Inquest hears of Roscommon family’s 'disbelief and horror' over mother’s death after Galway Clinic surgery
The counsel for Dr Gordon Pate, who carried out the surgery, expressed his client’s wish to “apologise from the outset” for her death. Pic: iStock
A Strokestown man has described his family’s “tears and roars of sadness and disbelief and horror” following the death of his wife four days after she underwent surgery in The Galway Clinic in January 2023.
Bridget Conroy of Clooncullane, Strokestown died on January 29th, 2023, in University Hospital Galway.
The 71-year-old mother of 10 underwent heart surgery in The Galway Clinic on January 25th, 2023, and was transferred to University Hospital Galway after suffering three separate cardiac arrests in the early hours of January 26th.
Speaking at the beginning of a recent inquest into her death, which took place at the Galway Commercial Boat Club, Simon Mills – counsel for Dr Gordon Pate – expressed his client’s wish to “apologise from the outset” for her death.
The inquest heard that Mrs Conroy attended The Galway Clinic in January of 2023 when concerns about her heart were raised during her recovery from an unrelated procedure.

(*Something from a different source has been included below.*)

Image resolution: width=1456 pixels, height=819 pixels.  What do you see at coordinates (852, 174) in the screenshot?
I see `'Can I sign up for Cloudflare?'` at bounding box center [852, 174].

She was operated upon by Dr Gordon Pate in The Galway Clinic on January 25th, and became unwell during the procedure following a suspected dissection, or tearing, of an artery by a catheter used as part of the operation.
The inquest heard that Dr Pate inserted a number of stents to stabilise Mrs Conroy, but did not undertake an intervascular ultrasound to fully identify the extent of the internal bleeding.
Mrs Conroy was returned to her room after the procedure, where she was seen by her husband Matty for just 15 minutes, as Covid 19 restrictions were still in place at the time.
Later that night she became unwell, suffering three heart attacks just after midnight, before she was moved to University Hospital Galway.
Counsel for the Conroy family, Damian Tansey, described the out-of-hours emergency cardiac care at The Galway Clinic on the night as “a timebomb ready to go off at any time, like a grenade, and it did go off with catastrophic consequences”.
In his testimony to the coroner’s court, Dr Pate acknowledged that The Galway Clinic did not have the required equipment or personnel to deal with Mrs Conroy’s condition on the night of January 25th.
He referred to a review undertaken by the hospital, and expressed his belief that the presence of a second coronary intervention surgeon to consult with on the night would have been useful.
Speaking at the coroner’s court, counsel for The Galway Clinic, Harry Walsh, said that some aspects surrounding the review required further clarification from the hospital, which could not be provided at this time.
Mr Tansey also told the court that at the time of the incident there was “no CAT lab nursing staff on call to open the lab”.
Dr Pate said that this was something he was “trying to figure out” when he was called back to The Galway Clinic as Mrs Conroy’s condition deteriorated on January 25th.
He said that this situation was rare and that he had never before had to transfer a patient to University Hospital Galway during his 20 years working at The Galway Clinic.
Dr Pate also acknowledged that his decision not to use the intervascular ultrasound was “an oversight”.
He said that while this procedure carried its own risk, if he could go back again, he would have undertaken it.
The court also heard that after Mrs Conroy was transferred to University Hospital Galway, several intervascular ultrasounds were carried out to determine the extent of her internal bleeding.
Delivering a verdict of medical misadventure, the coroner expressed his sympathy to the Conroy family and commended them on how they handled themselves in this deeply traumatic situation.
Speaking about his deceased wife, Matty Conroy said she had been “central to everything in the family and for that we can never forgive you”.